▶ _WORK TO COMPLETE_: The required result is each line of the entries below containing the string "agent".

▶ _DATA_:
━━━━━━━━━━
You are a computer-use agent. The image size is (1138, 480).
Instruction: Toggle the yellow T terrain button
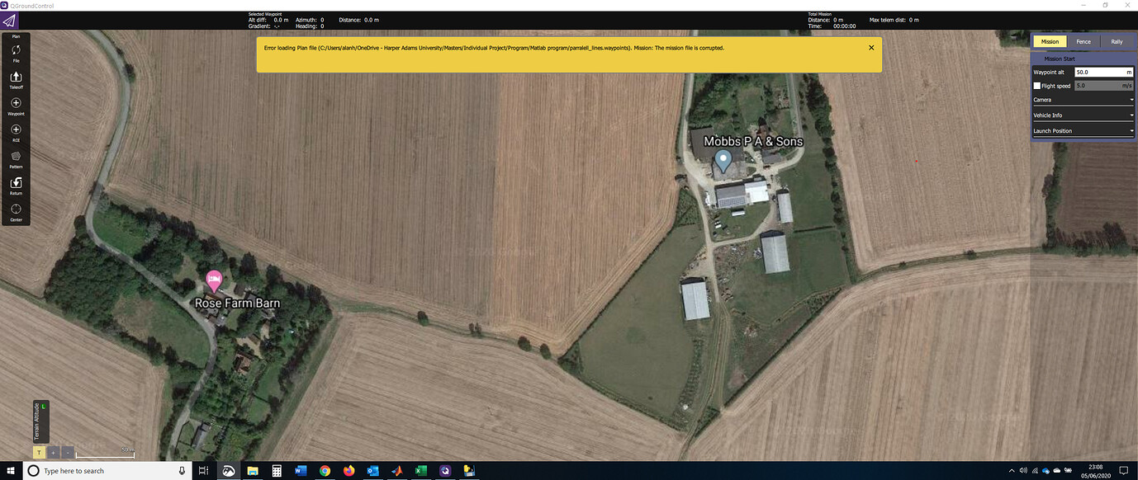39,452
━━━━━━━━━━
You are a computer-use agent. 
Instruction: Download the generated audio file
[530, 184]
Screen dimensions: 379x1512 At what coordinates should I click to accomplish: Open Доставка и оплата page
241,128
━━━━━━━━━━
▶ _WRITTEN SOLUTION_:
You are a computer-use agent. The image size is (1138, 480).
You are a computer-use agent. 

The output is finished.